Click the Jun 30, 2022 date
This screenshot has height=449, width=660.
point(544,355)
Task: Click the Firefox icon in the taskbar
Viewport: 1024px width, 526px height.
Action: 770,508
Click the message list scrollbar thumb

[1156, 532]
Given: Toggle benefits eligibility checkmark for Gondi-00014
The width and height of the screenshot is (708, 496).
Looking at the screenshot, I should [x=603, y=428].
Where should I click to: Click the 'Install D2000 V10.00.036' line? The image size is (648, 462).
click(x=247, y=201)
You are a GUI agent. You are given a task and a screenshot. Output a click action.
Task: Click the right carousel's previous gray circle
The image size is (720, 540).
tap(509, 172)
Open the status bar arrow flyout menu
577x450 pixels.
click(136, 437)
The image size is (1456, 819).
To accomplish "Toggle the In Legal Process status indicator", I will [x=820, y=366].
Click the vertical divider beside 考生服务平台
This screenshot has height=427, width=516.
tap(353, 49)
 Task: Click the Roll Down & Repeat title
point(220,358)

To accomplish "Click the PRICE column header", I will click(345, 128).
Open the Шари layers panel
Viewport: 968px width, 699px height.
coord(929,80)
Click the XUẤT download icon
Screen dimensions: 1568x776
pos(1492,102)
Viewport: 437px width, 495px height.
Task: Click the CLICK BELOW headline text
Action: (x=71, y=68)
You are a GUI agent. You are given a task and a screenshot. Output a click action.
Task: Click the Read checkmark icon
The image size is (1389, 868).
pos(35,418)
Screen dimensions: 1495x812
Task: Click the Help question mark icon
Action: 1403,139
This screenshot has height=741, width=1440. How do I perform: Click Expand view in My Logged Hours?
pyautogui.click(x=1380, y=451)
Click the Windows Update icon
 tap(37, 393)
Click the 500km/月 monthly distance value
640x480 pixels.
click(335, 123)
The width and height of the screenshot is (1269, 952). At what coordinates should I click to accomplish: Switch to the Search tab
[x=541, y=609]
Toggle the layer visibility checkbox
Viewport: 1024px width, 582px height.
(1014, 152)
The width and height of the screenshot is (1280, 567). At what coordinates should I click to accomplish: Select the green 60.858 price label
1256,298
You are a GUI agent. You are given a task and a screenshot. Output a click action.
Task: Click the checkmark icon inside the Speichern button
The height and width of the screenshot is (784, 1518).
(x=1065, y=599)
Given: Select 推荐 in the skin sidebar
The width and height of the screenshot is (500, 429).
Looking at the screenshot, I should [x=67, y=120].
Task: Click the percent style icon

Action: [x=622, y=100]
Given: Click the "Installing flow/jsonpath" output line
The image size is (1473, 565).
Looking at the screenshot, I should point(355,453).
########
Return the records exactly, character for character.

__Exercise response__
Click the Jun 30, 2022 date
This screenshot has height=449, width=660.
point(544,355)
Task: Click the Firefox icon in the taskbar
Viewport: 1024px width, 526px height.
Action: 770,508
Click the message list scrollbar thumb

[1156, 532]
Given: Toggle benefits eligibility checkmark for Gondi-00014
The width and height of the screenshot is (708, 496).
Looking at the screenshot, I should [x=603, y=428].
Where should I click to: Click the 'Install D2000 V10.00.036' line? The image size is (648, 462).
click(x=247, y=201)
You are a GUI agent. You are given a task and a screenshot. Output a click action.
Task: Click the right carousel's previous gray circle
The image size is (720, 540).
tap(509, 172)
Open the status bar arrow flyout menu
577x450 pixels.
click(136, 437)
The image size is (1456, 819).
To accomplish "Toggle the In Legal Process status indicator", I will [x=820, y=366].
Click the vertical divider beside 考生服务平台
This screenshot has height=427, width=516.
tap(353, 49)
 Task: Click the Roll Down & Repeat title
point(220,358)

To accomplish "Click the PRICE column header", I will click(345, 128).
Open the Шари layers panel
Viewport: 968px width, 699px height.
coord(929,80)
Click the XUẤT download icon
Screen dimensions: 1568x776
pos(1492,102)
Viewport: 437px width, 495px height.
Task: Click the CLICK BELOW headline text
Action: (x=71, y=68)
You are a GUI agent. You are given a task and a screenshot. Output a click action.
Task: Click the Read checkmark icon
The image size is (1389, 868).
pos(35,418)
Screen dimensions: 1495x812
Task: Click the Help question mark icon
Action: 1403,139
This screenshot has height=741, width=1440. How do I perform: Click Expand view in My Logged Hours?
pyautogui.click(x=1380, y=451)
Click the Windows Update icon
 tap(37, 393)
Click the 500km/月 monthly distance value
640x480 pixels.
click(335, 123)
The width and height of the screenshot is (1269, 952). At what coordinates should I click to accomplish: Switch to the Search tab
[x=541, y=609]
Toggle the layer visibility checkbox
Viewport: 1024px width, 582px height.
(1014, 152)
The width and height of the screenshot is (1280, 567). At what coordinates should I click to accomplish: Select the green 60.858 price label
1256,298
You are a GUI agent. You are given a task and a screenshot. Output a click action.
Task: Click the checkmark icon inside the Speichern button
The height and width of the screenshot is (784, 1518).
(x=1065, y=599)
Given: Select 推荐 in the skin sidebar
The width and height of the screenshot is (500, 429).
Looking at the screenshot, I should [x=67, y=120].
Task: Click the percent style icon

Action: [x=622, y=100]
Given: Click the "Installing flow/jsonpath" output line
The image size is (1473, 565).
Looking at the screenshot, I should point(355,453).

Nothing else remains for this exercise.